In besonders bevorzugter Ausführungsform werden vorzugsweise Keratinocyten mit einem vergleichsweise hohen Anteil, beispielsweise 0,5%, 1%, 2%, 5%, 8%, oder 10% an der Keratinocyten-Zellpopulation, oder umfassend nur undifferenzierte Stammzellen, eingesetzt. Unter Verwendung spezifischer Kulturbedingungen, die insbesondere eine mehrtägige Submerskultur und eine nachfolgende mehrtägige Airlift-Kultur des Biomatrix-Systems umfassen, und spezifischer Kulturmedien durchlaufen die Keratinocyten eine Differenzierung zu einer mehrschichtigen Epidermisschicht. Es ist darüber hinaus in einer bevorzugten Ausführung vorgesehen, dass vor, während oder nach der Aussaat der Keratinocyten auch andere Zelltypen und/oder andere Zellen anderer Gewebetypen auf der Biomatrix ausgesät werden können, zum Beispiel Immunsystemzellen. Vorteilhafterweise wird erreicht, dass das Dermisäquivalent im Verlauf der Kultivierungsdauer keinem undefinierten Schrumpfungsprozess unterworfen ist.

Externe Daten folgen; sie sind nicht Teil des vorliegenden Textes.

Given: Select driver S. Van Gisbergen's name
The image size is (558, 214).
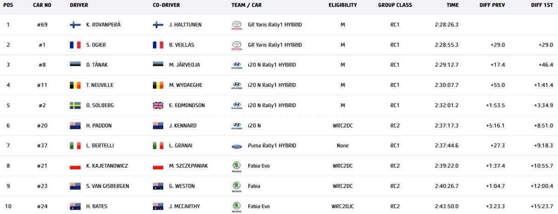Looking at the screenshot, I should coord(107,186).
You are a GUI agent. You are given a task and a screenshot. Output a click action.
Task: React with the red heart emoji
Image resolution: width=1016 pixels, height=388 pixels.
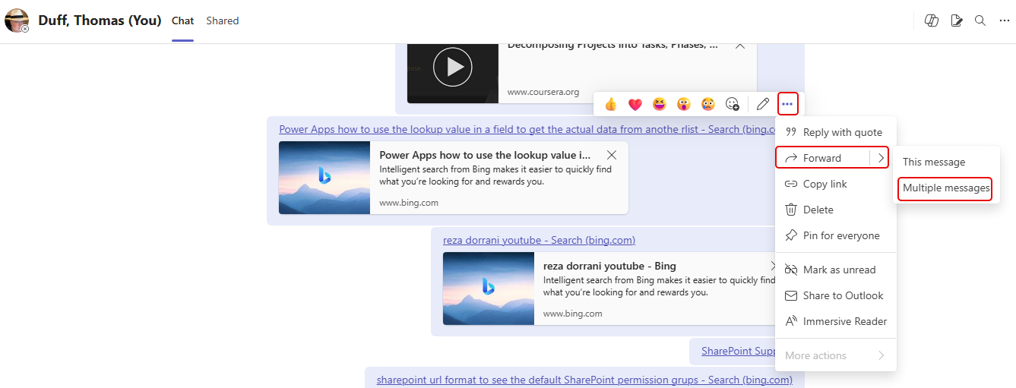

Ein hauttypisches, dreidimensionales, vorzugsweise humanes, in vitro-Hautäquivalent, besteht aus einem Dermisäquivalent und einem Epidermisäquivalent. Hauttypische Vollhautmodelle, die auch als in vitro-Hautäquivalente bezeichnet werden, können insbesondere in der Dermatologie und in der Allergologie als Testhaut verwendet werden, um Substanzen, beispielsweise potentielle Arzneimittel oder Kosmetika, oder Agenzien, wie Licht und Wärme, auf ihre pharmakologischen Wirkungen, insbesondere Reiz-, Toxizitäts- und Entzündungswirkungen, und auf ihre Verträglichkeit zu untersuchen.

Darmfibroblasten können mit der Biomatrix zur Herstellung eines aus bevorzugt Caco2-Zellen oder auch Darmepithelzellen oder anderer humaner Zelllinien bestehenden dreidimensionalen humanen in vitro-Darmtestsystems kultiviert werden. Darmfibroblasten sind natürlicherweise, insbesondere im Darmgewebe, vorkommende oder gentechnisch veränderte Fibroblasten tierischer oder menschlicher Herkunft oder deren Vorläuferzellen. Zur Herstellung der Darmfibroblasten-haltigen Biomatrix wird die Kollagenlösung im Volumenverhältnis 1:1, vorzugsweise bei 4°C, mit einer auch als Gellösung bezeichneten Lösung, enthaltend ein, vorzugsweise 2-fach konzentriertes, Zellkulturmedium, Puffer, vorzugsweise Hepes-Puffer, und Serum, vorzugsweise 10%iges Serum, und vorzugsweise 1,5 × 105/ml Darmfibroblasten, insbesondere vorkultivierten Darmfibroblasten, versetzt und gut gemischt. Dieses Gemisch wird durch Erhöhung der Temperatur auf Raumtemperatur oder 37° geliert. Die anschließende Kultivierung der Darmfibroblasten im Kollagengel erfolgt vorzugsweise in Submers-Kultur. Die Fibroblasten enthaltende Biomatrix wird bei 37°C inkubiert.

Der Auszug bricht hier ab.